Free zones are treated as outside the UAE customs territory, so goods can enter duty-suspended. Goods can be stored, processed and re-exported without duty becoming payable; duty is triggered only if and when they enter the mainland market. This suspension is the main reason free zones are used for regional distribution and re-export.
Is customs duty payable when goods move from a free zone to the UAE mainland?
Generally yes – entering the mainland is the point at which the suspended duty becomes payable. The rules on free-zone-to-mainland transfers, and on movements between free zones, decide exactly when and how duty and import VAT apply, and they repay careful handling. We advise on structuring distribution so the duty point falls where it should.
What documents are needed to clear goods through UAE customs?
Typically the electronic customs declaration, commercial invoice, packing list, proof of origin, and any permits for restricted goods. The exact set depends on the goods and the trade flow – import, re-export, transit or free-zone. We advise on the documentation and on resolving the gaps that would otherwise cause a hold.
What is a UAE post-clearance customs audit?
The authority reviews past clearances and can reassess classification, valuation and origin, demand any duty shortfall, and impose penalties. An audit can reach back over prior shipments, so a single recurring error compounds. We respond to audit findings and demands and challenge reassessments and penalties through the available channels.
Can a UAE customs duty demand or penalty be challenged?
Yes – reassessments, duty demands and penalties can be challenged through the objection and appeal channels in the relevant emirate. We assess the merits, prepare the objection and represent the importer through the process. The earlier we are involved, the more options there usually are.
Which goods are restricted or prohibited from import into the UAE?
Some goods are prohibited outright; others need a permit or no-objection certificate from the competent authority before they clear. These span health, safety, environmental, media and security-sensitive categories, and strategic or dual-use goods are controlled separately under the export-control regime. We advise on whether goods are restricted or controlled and on obtaining the necessary permits.
Can preferential CEPA duty be claimed at UAE customs?

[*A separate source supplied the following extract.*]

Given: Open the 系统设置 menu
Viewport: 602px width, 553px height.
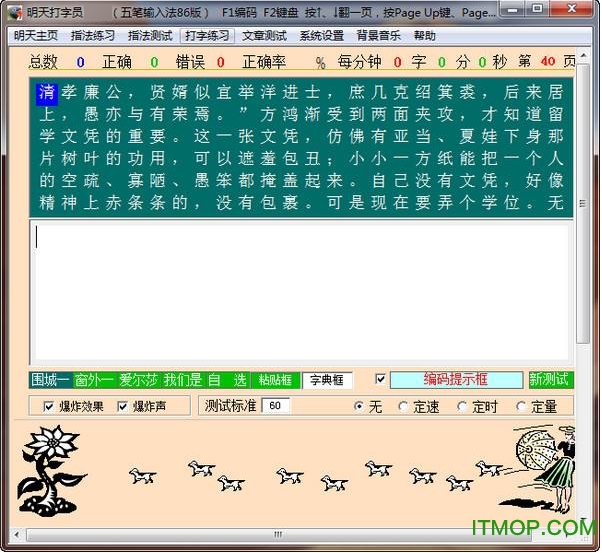Looking at the screenshot, I should tap(321, 35).
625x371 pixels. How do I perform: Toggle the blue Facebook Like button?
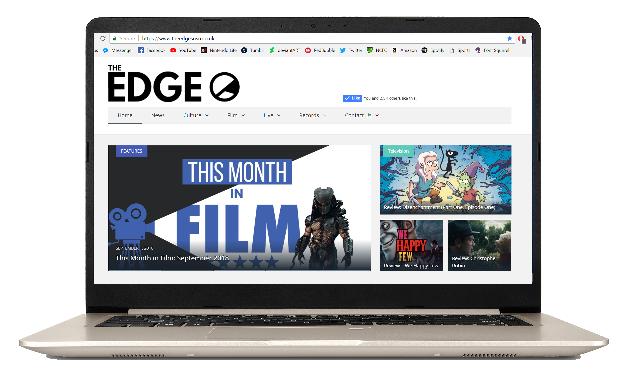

Yes – where the goods meet the CEPA rules of origin and you hold valid proof of origin at clearance. Getting the origin documentation and the claim right at the border is what turns the tariff concession into an actual saving. This is covered on our India–UAE CEPA page and coordinated with our India team.
Can you coordinate UAE and India customs for a corridor shipment?
Yes – UAE clearance with India customs and origin advice, in one relationship. With offices in both jurisdictions, we coordinate a corridor shipment end to end, so the export and import sides are consistent rather than handled by separate advisers.
⭐ Representative Experience (anonymised)
A regional distributor using a UAE free zone for re-export across the GCC was advised on its free-zone-to-mainland duty exposure and on structuring its distribution so that duty fell at the correct point, after a query was raised on mainland transfers.
An importer facing a post-clearance reassessment on the classification of a product line was supported through the audit and objection process, with the classification position evidenced and the proposed penalty contested.
A manufacturer trading along the India–UAE corridor was advised on claiming CEPA preferential duty at UAE clearance, with the origin documentation aligned across both customs systems.
🏆 How we work
- Customs advice across the full cycle – classification, valuation, origin, permits and free-zone structuring before goods move, and disputes after.
- Free-zone fluency – duty-suspension, re-export and mainland-entry treatment for businesses built around the UAE’s free zones.
- Corridor coverage – UAE clearance coordinated with India customs and CEPA origin advice in a single relationship.
- Dispute-ready – audits, reassessments, duty demands and penalties handled through the available objection and appeal channels.
- Coordinated with our Sanctions & Export Controls and CEPA pages, so controlled-goods and preferential-duty questions are joined up.